I just think that we should be able to delete our account. 
I dont see why not
thanks again


----------



## Jana337

Langouste said:
			
		

> Thanks for your help!
> I just think that we should be able to delete our account.
> I dont see why not
> thanks again


Certainly not because the staff is so mean.  We cannot do it either because our software does not support the feature (I guess).

Jana


----------



## cuchuflete

Jana is correct.  The forum software does not allow members or moderators to delete a registered user.  Further, all material posted in these forums, other than items whose copyright belongs to someone else, is copyright WordReference.  That is clearly stated in the forum rules, and in the registration agreement.  Thus, a user cannot delete their posts, other than in normal edit mode.


----------



## jester.

There was a link to this thread in a recent thread, which is now closed, so I'll post into this one.

The moderators of this forum must either be badly informed or they deliberately deceive the members of this forum, because *it is technically possible to delete an account*. It is just not permitted by the forum rules because all content of the forum is owned by the Word Reference company.


----------



## JamesM

Whether it is technically possible or not is not something I can definitively answer. I can say, however, that no such option exists on any of the moderator administrative menus on this site.

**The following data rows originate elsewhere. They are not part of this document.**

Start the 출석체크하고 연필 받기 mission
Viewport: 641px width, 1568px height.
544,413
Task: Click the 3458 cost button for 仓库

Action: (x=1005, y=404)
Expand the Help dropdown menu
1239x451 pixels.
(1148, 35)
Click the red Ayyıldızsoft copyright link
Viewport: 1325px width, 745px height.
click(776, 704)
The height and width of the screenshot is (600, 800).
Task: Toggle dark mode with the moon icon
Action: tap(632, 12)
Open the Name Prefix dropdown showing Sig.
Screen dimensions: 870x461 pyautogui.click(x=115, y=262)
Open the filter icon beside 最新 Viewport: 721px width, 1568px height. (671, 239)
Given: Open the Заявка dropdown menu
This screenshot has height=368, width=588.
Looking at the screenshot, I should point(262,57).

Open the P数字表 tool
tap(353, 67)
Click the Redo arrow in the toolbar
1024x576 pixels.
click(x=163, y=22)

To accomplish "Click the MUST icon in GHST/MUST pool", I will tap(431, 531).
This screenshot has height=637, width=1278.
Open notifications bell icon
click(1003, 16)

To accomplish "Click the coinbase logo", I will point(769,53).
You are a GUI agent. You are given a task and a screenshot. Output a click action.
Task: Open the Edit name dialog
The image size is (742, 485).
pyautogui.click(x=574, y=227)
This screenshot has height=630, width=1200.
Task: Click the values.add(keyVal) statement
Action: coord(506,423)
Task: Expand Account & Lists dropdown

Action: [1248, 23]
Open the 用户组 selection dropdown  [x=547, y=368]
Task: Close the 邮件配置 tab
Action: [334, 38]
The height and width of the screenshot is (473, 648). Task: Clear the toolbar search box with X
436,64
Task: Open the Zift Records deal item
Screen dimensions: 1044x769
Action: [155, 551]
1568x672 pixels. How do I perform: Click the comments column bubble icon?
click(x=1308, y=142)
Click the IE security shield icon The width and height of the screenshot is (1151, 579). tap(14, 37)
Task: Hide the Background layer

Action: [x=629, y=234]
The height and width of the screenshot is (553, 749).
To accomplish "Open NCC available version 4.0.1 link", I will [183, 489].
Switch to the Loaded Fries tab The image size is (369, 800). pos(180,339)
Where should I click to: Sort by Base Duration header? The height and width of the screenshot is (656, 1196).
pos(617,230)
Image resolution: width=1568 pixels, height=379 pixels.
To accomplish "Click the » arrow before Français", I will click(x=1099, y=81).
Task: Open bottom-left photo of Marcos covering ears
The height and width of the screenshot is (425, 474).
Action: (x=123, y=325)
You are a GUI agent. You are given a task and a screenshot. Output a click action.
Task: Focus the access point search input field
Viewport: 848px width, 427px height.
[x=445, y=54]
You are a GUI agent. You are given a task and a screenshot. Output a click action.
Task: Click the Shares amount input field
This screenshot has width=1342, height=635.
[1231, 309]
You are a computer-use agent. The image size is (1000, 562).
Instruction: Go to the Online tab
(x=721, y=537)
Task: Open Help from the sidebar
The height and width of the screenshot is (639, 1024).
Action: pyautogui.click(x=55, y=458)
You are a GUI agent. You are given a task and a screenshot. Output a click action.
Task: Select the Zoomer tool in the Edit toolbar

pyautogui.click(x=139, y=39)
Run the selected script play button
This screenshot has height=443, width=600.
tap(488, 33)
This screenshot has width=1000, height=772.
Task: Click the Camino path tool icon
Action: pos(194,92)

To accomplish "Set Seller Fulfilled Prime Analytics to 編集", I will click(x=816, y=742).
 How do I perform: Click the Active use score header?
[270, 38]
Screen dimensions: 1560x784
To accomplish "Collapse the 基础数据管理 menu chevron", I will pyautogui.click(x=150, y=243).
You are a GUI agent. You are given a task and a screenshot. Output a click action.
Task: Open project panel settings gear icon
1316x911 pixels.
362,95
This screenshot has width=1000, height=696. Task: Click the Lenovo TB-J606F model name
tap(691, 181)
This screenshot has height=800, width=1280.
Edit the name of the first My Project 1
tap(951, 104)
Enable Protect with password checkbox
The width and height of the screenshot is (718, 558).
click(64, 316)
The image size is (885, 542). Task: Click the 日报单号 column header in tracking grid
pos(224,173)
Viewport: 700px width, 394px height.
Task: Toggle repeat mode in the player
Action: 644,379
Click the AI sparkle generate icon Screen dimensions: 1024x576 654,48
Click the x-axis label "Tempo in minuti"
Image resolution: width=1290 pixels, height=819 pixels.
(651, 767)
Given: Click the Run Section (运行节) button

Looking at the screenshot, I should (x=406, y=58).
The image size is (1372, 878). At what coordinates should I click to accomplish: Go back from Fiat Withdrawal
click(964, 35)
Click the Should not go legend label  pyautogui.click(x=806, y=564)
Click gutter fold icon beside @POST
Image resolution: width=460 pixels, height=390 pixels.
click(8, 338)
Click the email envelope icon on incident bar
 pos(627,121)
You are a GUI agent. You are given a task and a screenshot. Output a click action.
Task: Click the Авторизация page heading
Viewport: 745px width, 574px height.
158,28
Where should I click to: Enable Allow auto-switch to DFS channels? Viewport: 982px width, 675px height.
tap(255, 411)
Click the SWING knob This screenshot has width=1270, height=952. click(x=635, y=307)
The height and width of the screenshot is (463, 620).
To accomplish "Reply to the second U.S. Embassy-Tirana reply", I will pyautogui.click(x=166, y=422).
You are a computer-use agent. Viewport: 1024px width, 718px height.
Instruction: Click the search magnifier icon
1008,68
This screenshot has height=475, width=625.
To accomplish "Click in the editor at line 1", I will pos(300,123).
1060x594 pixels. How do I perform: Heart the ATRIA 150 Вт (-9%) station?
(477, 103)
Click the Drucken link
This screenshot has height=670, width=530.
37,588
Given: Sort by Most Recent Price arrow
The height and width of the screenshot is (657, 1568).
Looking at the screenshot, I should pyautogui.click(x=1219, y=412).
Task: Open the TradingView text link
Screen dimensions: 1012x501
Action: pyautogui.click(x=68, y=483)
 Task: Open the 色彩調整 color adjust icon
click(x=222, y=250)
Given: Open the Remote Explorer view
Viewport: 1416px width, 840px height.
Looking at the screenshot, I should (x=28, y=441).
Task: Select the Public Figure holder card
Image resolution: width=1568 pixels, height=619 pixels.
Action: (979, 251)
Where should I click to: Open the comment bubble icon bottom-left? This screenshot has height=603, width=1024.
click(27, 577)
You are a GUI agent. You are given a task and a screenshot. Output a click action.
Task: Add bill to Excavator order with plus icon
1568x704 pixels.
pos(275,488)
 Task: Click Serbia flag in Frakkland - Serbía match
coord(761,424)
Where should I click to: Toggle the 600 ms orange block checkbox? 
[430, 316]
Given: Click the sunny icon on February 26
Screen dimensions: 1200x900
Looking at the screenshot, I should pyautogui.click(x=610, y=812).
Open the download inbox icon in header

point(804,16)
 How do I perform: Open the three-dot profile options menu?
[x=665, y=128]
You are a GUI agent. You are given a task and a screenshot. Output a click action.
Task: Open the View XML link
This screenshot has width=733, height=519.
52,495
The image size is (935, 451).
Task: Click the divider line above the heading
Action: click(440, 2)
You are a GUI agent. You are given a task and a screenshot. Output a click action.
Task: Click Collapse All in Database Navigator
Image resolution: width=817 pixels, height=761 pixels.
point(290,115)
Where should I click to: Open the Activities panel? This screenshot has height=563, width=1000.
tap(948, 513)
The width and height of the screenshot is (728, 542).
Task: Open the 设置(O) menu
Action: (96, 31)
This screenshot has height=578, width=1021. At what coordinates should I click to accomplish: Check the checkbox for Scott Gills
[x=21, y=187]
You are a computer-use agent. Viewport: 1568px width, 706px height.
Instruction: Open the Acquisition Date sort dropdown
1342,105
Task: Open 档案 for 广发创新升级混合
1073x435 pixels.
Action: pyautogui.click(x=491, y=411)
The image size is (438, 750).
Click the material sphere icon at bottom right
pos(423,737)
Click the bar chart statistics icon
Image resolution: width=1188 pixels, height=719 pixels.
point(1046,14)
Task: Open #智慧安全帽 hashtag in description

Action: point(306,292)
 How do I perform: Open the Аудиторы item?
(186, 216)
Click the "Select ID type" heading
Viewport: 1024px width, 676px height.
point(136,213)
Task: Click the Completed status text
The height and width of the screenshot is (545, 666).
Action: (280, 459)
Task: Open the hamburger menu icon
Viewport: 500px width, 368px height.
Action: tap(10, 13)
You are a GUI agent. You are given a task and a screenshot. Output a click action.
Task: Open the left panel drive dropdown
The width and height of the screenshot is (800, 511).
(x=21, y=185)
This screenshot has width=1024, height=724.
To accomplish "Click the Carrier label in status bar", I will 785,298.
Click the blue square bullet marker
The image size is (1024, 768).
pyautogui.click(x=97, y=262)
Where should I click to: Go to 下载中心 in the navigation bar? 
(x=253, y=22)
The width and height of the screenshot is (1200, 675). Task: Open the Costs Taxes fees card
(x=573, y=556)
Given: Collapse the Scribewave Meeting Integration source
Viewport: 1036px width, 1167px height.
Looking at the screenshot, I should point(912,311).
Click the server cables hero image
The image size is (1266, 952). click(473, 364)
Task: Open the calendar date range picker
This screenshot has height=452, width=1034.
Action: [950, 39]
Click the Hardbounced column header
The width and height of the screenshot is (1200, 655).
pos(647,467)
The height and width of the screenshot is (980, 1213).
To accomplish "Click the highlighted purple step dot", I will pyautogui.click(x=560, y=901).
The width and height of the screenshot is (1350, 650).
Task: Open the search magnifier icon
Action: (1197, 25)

As for "the Word Reference company", does such a thing exist?  As far as I know this is a completely volunteer effort and there is no "company" involved.


----------



## cuchuflete

jester. said:


> The moderators of this forum must either be badly informed or they deliberately deceive the members of this forum, because *it is technically possible to delete an account*. It is just not permitted by the forum rules because all content of the forum is owned by the Word Reference company.



For those who have not yet read what was written in this thread more than two years ago:



> The forum software does not allow members or moderators to delete a registered user.


​That was a true statement then, and it is a true statement today.  You cannot delete yourself from the database of registered users.  Moderators cannot delete you or themselves or anyone else.


----------



## jester.

JamesM said:


> As for "the Word Reference company", does such a thing exist?  As far as I know this is a completely volunteer effort and there is no "company" involved.





			
				WordReference.com FAQ said:
			
		

> *Can I use a script to download       each definition in the whole dictionary?*
> Uh... no.  The copyright for the data is held by _WordReference or         other companies_ and [...]







			
				Cuchuflete said:
			
		

> That was a true statement then, and it is a true statement today. You cannot delete yourself from the database of registered users. Moderators cannot delete you or themselves or anyone else.



That's right. In this specific forum's software settings, users and moderators cannot delete accounts. Administrators, however, can do so. In addition VBulletin software also provides settings which would allow members to delete their own accounts.

I'm not demanding a change of the rules regarding accounts, I'm not even in favour of it. It just struck me as odd that whenever someone asked if his/her account could be deleted the answer was usually just "That's not possible.".


----------



## Flaminius

If a question is, "Is it possible to do so and so?" then the logical answer is either, "Yes, it is possible" or "No, it is not."  If “the answer was usually just "That's not possible"” and you feel odd about it, is it justifiable to assume that the moderators “deliberately deceive the members of this forum”?


----------



## jester.

Flaminius said:


> If a question is, "Is it possible to do so and so?" then the logical answer is either, "Yes, it is possible" or "No, it is not."  If “the answer was usually just "That's not possible"” and you feel odd about it, is it justifiable to assume that the moderators “deliberately deceive the members of this forum”?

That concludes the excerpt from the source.